__Short problem__
Turn the records from the first line through the line holding "tap(400, 55)", inclusive, into a JSON list of strings, one string per line, with blank lines left out.

--*--

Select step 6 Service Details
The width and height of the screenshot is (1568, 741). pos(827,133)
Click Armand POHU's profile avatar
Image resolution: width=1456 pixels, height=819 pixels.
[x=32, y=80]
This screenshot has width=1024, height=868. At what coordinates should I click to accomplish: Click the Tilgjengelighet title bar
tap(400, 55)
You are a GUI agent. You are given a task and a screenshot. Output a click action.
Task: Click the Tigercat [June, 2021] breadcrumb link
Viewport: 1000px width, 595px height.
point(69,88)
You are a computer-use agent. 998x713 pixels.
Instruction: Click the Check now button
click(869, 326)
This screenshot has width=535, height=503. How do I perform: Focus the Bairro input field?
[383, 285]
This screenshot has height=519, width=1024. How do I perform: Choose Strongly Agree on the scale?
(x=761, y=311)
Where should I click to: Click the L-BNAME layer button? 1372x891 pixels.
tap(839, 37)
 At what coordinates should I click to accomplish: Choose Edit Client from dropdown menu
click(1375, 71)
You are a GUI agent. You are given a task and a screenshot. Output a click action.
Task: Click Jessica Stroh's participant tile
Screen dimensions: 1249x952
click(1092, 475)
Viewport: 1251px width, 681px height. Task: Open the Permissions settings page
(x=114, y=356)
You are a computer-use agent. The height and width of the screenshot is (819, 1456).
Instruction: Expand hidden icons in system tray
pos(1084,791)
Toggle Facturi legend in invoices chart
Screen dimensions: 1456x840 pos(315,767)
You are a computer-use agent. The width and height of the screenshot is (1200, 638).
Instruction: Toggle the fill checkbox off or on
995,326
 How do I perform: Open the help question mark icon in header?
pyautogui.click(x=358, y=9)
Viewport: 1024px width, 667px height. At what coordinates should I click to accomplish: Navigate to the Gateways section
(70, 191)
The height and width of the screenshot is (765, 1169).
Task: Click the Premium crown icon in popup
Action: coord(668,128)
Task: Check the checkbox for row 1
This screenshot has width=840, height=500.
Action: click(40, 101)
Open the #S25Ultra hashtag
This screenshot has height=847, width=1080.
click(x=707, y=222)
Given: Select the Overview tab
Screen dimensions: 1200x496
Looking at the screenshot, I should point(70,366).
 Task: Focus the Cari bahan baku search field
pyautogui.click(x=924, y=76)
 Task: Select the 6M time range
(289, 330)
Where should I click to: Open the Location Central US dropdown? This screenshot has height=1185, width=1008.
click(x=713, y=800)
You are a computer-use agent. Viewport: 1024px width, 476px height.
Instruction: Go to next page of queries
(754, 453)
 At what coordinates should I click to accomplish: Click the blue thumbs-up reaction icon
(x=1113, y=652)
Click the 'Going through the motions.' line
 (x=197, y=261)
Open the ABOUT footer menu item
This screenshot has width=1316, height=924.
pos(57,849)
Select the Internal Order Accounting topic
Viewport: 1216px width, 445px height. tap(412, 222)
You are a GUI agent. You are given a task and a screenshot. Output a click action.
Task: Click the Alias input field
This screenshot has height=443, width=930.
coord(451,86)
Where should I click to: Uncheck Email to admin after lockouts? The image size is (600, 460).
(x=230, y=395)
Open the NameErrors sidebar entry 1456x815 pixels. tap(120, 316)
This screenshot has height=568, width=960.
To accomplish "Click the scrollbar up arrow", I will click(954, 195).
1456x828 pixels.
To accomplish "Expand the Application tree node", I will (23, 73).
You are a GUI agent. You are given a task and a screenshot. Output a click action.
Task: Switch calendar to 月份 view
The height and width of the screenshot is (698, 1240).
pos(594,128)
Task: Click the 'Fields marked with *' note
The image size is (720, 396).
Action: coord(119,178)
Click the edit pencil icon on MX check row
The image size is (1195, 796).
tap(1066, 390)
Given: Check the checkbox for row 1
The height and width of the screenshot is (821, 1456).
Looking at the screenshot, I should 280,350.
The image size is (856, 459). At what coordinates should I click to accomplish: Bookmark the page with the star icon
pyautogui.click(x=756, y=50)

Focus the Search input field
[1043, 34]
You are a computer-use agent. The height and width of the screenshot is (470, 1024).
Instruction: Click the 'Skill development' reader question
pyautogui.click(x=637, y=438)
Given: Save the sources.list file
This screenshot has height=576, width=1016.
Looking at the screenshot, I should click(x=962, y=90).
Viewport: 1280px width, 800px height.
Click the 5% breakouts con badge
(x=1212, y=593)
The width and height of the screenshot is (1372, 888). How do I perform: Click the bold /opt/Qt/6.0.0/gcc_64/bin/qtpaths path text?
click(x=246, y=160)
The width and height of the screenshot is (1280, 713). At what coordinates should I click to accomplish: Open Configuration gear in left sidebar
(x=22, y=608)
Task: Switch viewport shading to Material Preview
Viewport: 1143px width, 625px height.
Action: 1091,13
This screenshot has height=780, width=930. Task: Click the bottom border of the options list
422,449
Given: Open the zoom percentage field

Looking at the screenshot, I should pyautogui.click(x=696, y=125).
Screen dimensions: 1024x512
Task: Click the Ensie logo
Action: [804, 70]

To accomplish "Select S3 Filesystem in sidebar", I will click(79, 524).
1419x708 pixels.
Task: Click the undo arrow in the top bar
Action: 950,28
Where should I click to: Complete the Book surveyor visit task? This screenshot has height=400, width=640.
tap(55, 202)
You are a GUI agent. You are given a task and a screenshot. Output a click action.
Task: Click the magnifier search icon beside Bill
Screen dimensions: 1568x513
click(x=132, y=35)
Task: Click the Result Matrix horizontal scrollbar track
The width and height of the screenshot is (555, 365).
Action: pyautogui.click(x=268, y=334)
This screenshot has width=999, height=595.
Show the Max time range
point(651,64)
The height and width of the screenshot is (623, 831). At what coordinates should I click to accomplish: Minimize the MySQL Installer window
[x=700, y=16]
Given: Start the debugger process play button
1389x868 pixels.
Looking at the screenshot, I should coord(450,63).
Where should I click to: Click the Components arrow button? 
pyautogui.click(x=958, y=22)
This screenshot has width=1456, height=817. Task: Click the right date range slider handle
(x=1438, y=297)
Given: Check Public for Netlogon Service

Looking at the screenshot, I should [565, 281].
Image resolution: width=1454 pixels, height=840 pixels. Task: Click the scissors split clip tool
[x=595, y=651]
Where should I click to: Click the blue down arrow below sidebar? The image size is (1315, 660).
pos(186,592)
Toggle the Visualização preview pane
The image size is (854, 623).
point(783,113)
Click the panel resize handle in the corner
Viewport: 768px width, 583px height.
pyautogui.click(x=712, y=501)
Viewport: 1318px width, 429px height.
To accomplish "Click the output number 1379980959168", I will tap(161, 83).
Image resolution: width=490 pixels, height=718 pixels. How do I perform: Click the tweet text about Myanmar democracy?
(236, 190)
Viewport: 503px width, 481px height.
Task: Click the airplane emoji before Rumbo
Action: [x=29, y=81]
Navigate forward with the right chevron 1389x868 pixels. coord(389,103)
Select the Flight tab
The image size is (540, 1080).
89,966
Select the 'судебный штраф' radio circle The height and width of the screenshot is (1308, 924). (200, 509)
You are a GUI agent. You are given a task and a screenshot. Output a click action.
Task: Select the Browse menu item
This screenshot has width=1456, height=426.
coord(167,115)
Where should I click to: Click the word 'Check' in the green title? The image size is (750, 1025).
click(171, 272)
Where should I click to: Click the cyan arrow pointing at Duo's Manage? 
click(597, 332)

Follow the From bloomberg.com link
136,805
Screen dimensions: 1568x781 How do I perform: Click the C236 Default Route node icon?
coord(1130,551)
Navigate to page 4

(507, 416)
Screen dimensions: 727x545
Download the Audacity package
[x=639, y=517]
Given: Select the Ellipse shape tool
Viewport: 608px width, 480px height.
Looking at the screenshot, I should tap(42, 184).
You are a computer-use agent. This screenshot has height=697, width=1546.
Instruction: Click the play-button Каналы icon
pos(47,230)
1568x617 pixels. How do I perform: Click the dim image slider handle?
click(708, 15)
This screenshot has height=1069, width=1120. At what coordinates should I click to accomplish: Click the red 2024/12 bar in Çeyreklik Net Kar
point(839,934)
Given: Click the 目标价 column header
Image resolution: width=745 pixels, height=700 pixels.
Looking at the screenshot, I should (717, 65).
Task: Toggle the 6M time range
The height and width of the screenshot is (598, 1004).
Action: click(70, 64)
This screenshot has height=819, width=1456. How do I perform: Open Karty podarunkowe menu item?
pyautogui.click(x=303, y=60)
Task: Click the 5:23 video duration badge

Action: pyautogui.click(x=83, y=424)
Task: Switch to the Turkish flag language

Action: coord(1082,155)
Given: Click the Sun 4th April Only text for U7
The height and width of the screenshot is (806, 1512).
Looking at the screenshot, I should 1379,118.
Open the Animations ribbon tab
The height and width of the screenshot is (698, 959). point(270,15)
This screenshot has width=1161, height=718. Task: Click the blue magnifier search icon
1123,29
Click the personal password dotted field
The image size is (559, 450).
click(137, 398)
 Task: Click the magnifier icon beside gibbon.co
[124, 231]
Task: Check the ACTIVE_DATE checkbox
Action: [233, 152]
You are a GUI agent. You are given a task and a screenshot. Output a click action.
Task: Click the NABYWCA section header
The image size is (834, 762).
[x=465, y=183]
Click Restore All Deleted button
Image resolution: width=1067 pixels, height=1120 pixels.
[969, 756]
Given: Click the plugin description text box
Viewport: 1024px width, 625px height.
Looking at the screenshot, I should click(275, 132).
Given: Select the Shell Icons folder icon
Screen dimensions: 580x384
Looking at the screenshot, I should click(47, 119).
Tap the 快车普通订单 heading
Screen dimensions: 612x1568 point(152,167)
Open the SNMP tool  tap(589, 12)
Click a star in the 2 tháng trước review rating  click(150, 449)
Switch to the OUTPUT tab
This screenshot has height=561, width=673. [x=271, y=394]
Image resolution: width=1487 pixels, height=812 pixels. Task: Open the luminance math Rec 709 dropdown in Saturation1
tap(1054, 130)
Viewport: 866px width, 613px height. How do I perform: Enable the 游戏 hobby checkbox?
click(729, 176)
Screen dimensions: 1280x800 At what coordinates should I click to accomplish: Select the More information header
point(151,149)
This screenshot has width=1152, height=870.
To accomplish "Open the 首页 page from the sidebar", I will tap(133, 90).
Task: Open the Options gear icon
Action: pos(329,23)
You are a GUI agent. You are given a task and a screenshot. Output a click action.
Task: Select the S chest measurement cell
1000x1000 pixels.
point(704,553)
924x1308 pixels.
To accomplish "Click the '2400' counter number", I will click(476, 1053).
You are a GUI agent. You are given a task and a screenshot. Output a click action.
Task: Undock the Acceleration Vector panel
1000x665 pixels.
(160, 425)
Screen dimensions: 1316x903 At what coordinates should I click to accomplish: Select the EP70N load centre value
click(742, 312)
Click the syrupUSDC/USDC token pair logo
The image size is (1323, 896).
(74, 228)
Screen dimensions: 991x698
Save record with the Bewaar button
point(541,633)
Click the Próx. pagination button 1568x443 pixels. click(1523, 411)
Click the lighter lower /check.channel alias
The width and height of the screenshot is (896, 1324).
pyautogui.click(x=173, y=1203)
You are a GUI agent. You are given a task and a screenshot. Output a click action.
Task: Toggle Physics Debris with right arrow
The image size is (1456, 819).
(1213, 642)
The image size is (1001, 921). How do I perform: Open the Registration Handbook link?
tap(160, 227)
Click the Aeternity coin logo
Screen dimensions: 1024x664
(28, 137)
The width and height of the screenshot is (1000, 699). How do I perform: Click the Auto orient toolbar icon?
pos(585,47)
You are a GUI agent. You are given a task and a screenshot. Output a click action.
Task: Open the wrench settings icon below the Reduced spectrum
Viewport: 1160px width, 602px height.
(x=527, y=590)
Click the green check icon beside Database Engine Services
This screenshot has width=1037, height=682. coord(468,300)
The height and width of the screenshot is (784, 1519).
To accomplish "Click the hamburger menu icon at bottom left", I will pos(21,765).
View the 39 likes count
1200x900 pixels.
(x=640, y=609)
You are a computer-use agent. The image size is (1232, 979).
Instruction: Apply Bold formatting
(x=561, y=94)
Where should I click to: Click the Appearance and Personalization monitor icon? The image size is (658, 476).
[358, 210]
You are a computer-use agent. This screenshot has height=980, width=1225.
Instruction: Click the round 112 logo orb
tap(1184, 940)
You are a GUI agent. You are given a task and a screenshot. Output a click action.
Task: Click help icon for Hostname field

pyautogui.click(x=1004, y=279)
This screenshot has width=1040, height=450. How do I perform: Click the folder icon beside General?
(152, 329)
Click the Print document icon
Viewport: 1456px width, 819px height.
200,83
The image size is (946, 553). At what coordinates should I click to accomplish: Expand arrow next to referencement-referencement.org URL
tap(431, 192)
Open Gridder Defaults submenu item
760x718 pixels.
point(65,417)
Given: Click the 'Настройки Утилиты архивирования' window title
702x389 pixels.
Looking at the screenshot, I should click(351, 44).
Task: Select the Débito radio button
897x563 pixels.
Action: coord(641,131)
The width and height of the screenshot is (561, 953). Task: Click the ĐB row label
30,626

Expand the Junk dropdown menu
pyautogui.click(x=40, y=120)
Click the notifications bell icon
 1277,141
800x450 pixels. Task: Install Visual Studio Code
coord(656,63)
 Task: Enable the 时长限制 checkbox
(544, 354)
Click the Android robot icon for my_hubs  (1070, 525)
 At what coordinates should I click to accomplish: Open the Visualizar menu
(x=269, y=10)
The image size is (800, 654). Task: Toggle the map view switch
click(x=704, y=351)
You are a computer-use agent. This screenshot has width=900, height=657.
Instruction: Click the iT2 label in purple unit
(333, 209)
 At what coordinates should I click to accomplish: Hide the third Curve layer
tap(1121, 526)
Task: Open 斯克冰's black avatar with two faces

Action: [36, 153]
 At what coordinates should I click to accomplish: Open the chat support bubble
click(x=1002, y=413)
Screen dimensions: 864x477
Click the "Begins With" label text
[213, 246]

--*--

__Exercise answer__
[
  "Select step 6 Service Details",
  "The width and height of the screenshot is (1568, 741). pos(827,133)",
  "Click Armand POHU's profile avatar",
  "Image resolution: width=1456 pixels, height=819 pixels.",
  "[x=32, y=80]",
  "This screenshot has width=1024, height=868. At what coordinates should I click to accomplish: Click the Tilgjengelighet title bar",
  "tap(400, 55)"
]